The roach is a handsome fish either in or out of the water. It inhabits many of our deep still rivers, delighting most in quiet waters. It is gregarious, keeping in large shoals.
It delights in gravelly, sandy, or a kind of slimy marl bottom, under a deep gentle running stream; in summer it often frequents shallows near the tails of fords, or lies under banks among weeds, under the shades of boughs, and at or opposite the mouth of a rivulet or brook, that empties itself into a large river.
In winter the roach like to get into clear, deep, and still waters.
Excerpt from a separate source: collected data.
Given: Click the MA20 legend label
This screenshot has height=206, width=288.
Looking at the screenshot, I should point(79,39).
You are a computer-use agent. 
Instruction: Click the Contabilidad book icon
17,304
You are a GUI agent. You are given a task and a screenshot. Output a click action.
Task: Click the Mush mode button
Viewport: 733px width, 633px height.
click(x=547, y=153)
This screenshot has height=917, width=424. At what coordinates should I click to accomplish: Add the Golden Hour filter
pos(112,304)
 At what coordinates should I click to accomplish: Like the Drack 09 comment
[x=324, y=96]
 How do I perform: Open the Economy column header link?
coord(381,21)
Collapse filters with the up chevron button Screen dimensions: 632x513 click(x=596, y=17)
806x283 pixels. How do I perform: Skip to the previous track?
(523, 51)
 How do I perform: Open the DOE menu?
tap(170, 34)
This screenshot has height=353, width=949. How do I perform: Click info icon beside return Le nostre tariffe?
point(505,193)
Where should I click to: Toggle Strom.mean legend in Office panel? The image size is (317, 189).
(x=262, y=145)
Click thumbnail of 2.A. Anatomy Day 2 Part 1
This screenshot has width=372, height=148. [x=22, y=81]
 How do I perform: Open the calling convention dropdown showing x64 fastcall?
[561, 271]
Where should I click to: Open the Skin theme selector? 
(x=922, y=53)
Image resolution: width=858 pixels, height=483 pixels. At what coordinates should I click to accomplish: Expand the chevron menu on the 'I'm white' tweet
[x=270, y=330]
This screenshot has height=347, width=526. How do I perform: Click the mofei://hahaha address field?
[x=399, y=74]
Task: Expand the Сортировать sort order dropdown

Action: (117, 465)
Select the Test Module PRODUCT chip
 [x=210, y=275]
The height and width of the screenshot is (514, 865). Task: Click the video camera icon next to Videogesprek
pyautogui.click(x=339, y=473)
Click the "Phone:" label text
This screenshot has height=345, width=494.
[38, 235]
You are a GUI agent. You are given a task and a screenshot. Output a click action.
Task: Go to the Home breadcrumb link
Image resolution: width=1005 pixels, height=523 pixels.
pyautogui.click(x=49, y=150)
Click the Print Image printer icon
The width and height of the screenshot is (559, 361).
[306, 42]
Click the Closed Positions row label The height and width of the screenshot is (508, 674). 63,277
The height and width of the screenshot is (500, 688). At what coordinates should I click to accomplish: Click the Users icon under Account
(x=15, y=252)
The tackle for roach must be fine and strong, a twelve-foot rod and a five-foot line, a porcupine float, and hooks No. 11 or 12. The bait, gentils, bread-paste, boiled wheat or red worms. The ground bait should be damp meal or bran, mixed with soaked bread or clay (the former best).
In fishing for roach in ponds, chew and throw in white bread. The hook should be No. 6, and the bait either touch the bottom or lie within one inch of it. As many gentils should be put on the hook as will cover it, all but the barb.
Strike directly the float goes down.
ROACH AND DACE

The season for roach fishing in the Thames begins about the latter end of August and continues through the winter.
To London Bridge and among the shipping below it, numbers of roach return in June and July, after having been up the river to spawn, and many of them are taken by means of a strong cord, to which is fastened a leaden weight, more or less, according to the strength of the current; a foot above this lead a twine twelve feet long is joined to the cord, and to this twine at convenient distances are tied a dozen hair links, with roach hooks at the ends; these are baited with white snails or periwinkles, the fisherman holds the cord in his hand, and easily feels the biting of the fish, which is a signal to pull up, and frequently five or six are taken at a haul.


Excerpt from the book:
EVERY BOY’S BOOK: A COMPLETE ENCYCLOPÆDIA OF SPORTS AND AMUSEMENTS.
EDITED BY EDMUND ROUTLEDGE.
With more than Six Hundred Illustrations
FROM ORIGINAL DESIGNS.
LONDON: GEORGE ROUTLEDGE AND SONS,
THE BROADWAY, LUDGATE.
NEW YORK: 416, BROOME STREET.
1869.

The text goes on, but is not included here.